In a letter to the SEC and other regulators, Senator Tom Harkin (D-Iowa) said that the exemption from the Volcker Rule for regulated insurance companies directly engaged in the business of insurance to purchase and sell securities for the general account of the company was included in Section 619 of the Dodd-Frank Act to reflect the reality of the insurance business which requires insurance companies to effectively manage risk over a long period of time. Senator Harkin asked the regulators to recognize that some insurance companies may make investments directly related to the business of insurance through technically more than one account.
So long as these investments are made with premium dollars and used to support claims rather than made to enhance the company’s bottom line, and are regulated by state insurance commissioners, it seems reasonable to the Senator that they be included in the definition of general account within the meaning of Dodd-Frank. The Volcker Rule, codified as Section 619 of Dodd-Frank, generally bans banks from proprietary trading and sponsoring hedge funds. Senator Harkin, currently Chair of the Health, Education and Labor Committee, is a former Chair and current member of the Agriculture Committee and was very involved in issues involving derivatives and hedge funds.
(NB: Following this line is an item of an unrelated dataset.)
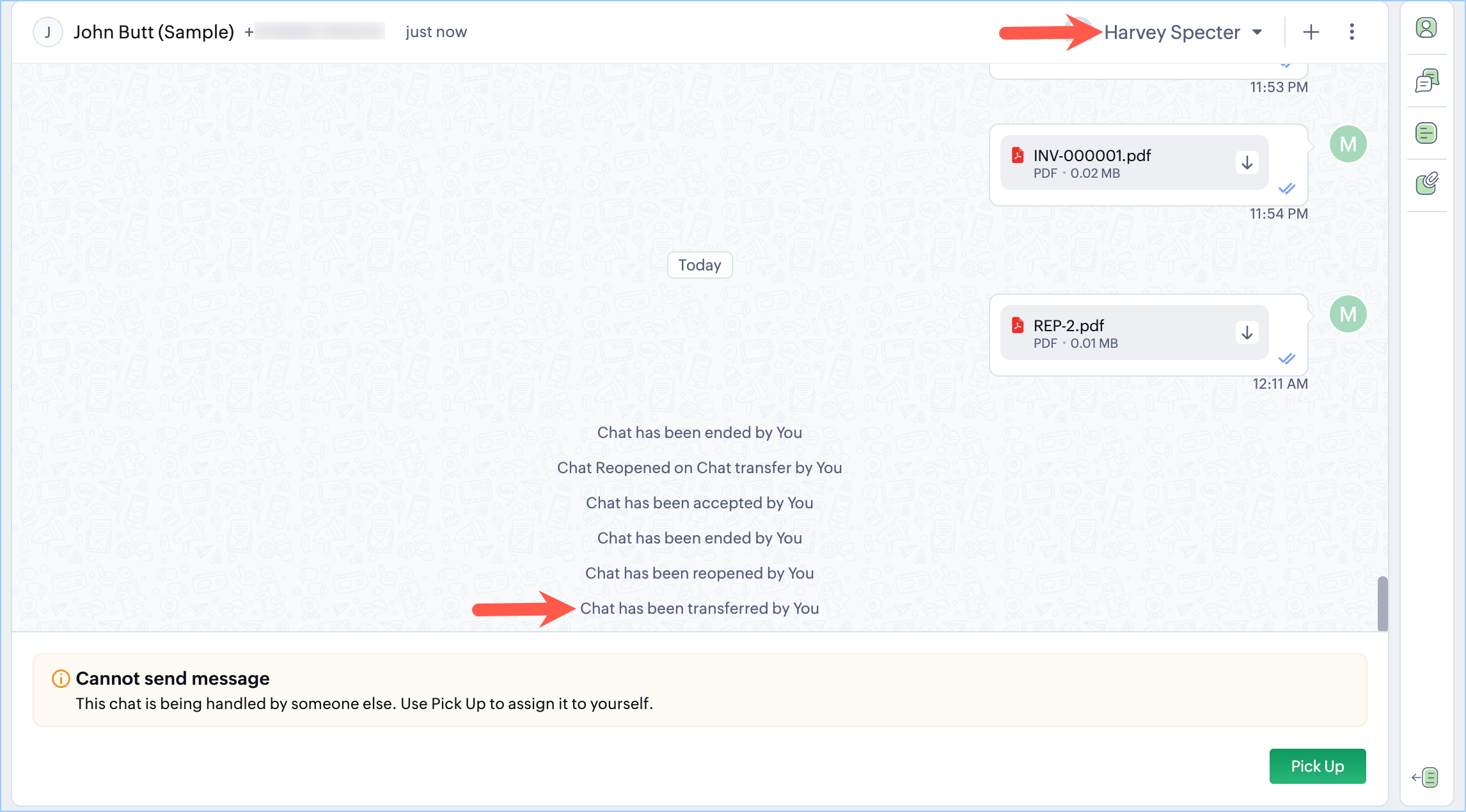Expand the side panel using arrow icon
The height and width of the screenshot is (812, 1466).
1426,777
In addition, said the Senator, some insurance companies establish separate accounts to manage the assets of employee benefit plans. So long as these separate accounts are managed for the benefit of those programs and the insurance company’s customers, said the Senator, it seems that those activities may be properly protected by the permitted activity allowing for investments on behalf of customers regardless of whether the insurance company is technically the owner of the assets of the account.
Senator Harkin also said that it will be critical for the SEC and other regulator to use the anti-evasion authority given to them by Dodd-Frank. Specifically, there is a potential for firms to evade the ban on proprietary trading through market making related activities, risk mitigating hedging, and de minimis investments in foreign funds. Senator Harkin said that de minimis seed fund investments in funds should only be of a size so that the funds can develop track records to market to investors. They should not be permitted to become revolving proprietary trading operations.
Senator Harkin also said that the definition of market making related activities must recognize that the goals of market makers and proprietary traders are very different. While market makers provide clients with buy and sell opportunities with minimal risk, proprietary trading is about acquiring risky assets in order to profit when their value changes. Thus, the definition must clarify that firms act as market makers under the Volcker Rule exception when they take a position only for a definite and relatively brief period of time and limit their exposure to that position.
Similarly, the Senator emphasized that risk-mitigating hedging must not be allowed to mask proprietary trading, but rather should be limited to positions taken expressly to reduce a direct exposure to a different positions. Also, regulators must monitor hedging positions to ensure that they are comparable to the original position that is being hedged. He warned that small amounts of exposure should not be justification for an outsized hedge position that could allow a firm to mask a proprietary trade as a hedge.
Effective implementation of the Volcker Rule requires regulators to collect and evaluate large amounts of data on derivative transactions, pricing, the counterparties and how positions are hedged. Senator Harkin urged the regulators to collect some of this data from the swaps and security-based swap data repositories that will be established by the SEC and CFTC pursuant to the derivatives provisions in Title VII of Dodd-Frank.